[Text under study]:

# Bay Snapper



## PJIII (Oct 29, 2011)

Made it to the condo (Perdido Key) this weekend knowing the wind would be blowing but I was going to give it a try. As everyone knows it was to rough to get out so I decided to hit the bay and look for bay snapper. Well I don't know if it was begginers luck or what but I found a hole 60ft deep and they were there! Nothing big but it was fun to catch and release fish after fish all weekend. Im going to try to post pics will be my first time so I hope it works!


----------



## NOsaints (Aug 8, 2011)

wish i could go out and get some here in pcola soon!


----------



## bbarton13 (May 4, 2009)

good job


----------



## Mullethead (Oct 4, 2007)

Nice way to make the best of a breezy day! And the kid looks like he is having fun!


----------



## oxbeast1210 (Jun 21, 2010)

Sweet I have yet to find anything in pcola bay I know they are there but I suck lol


----------



## First Cast (Oct 8, 2007)

[Directions]: Continue the bay snapper forum thread from its last line, starting with the post under the First Cast header.

[Entries supplied]:
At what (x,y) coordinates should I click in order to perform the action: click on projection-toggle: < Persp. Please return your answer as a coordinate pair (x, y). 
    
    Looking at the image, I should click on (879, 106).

==

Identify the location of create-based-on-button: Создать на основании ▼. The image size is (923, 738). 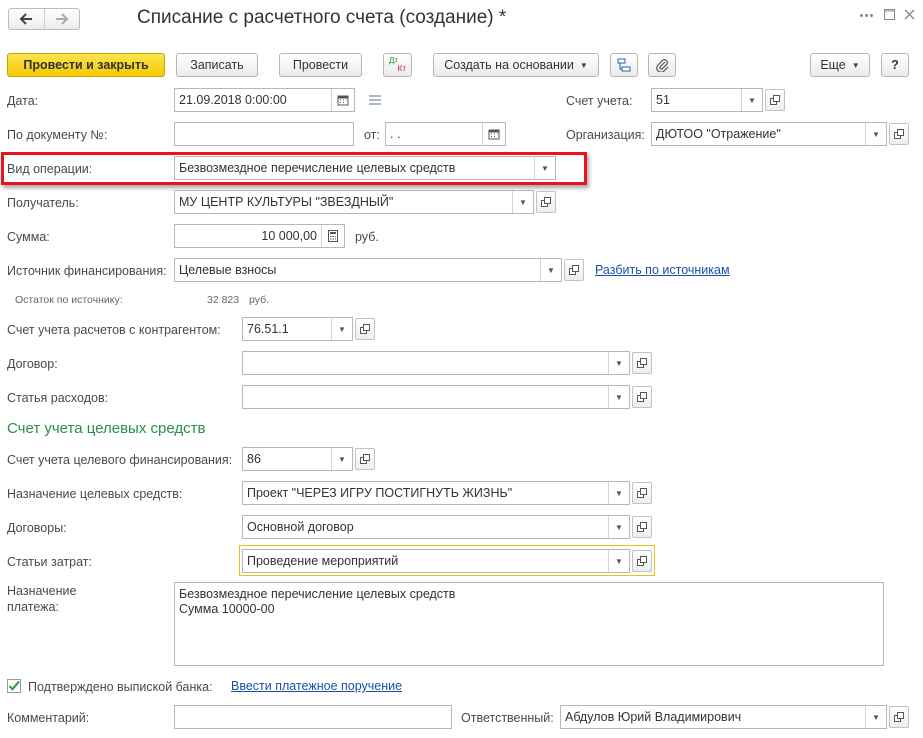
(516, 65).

[Task response]:
That's fun fishing for sure. We're lucky to have a deepwater bay that holds a few fish!


----------



## wirenut (Sep 30, 2007)

Looks like it was fun. Thanks for sharing.:thumbup:


----------



## PorknBeans (Nov 21, 2007)

good stuff!!!


----------



## grey ghost (Jul 24, 2011)

Nice!!


----------



## ryanbr (Oct 10, 2007)

Congrats on finding bay fish. They behave much differently than they do on a gulf wreck. So you may try that same spot a few more times and fnd nothing there. Try to keep a record of the conditions(time,tide,etc), it'll help down the road.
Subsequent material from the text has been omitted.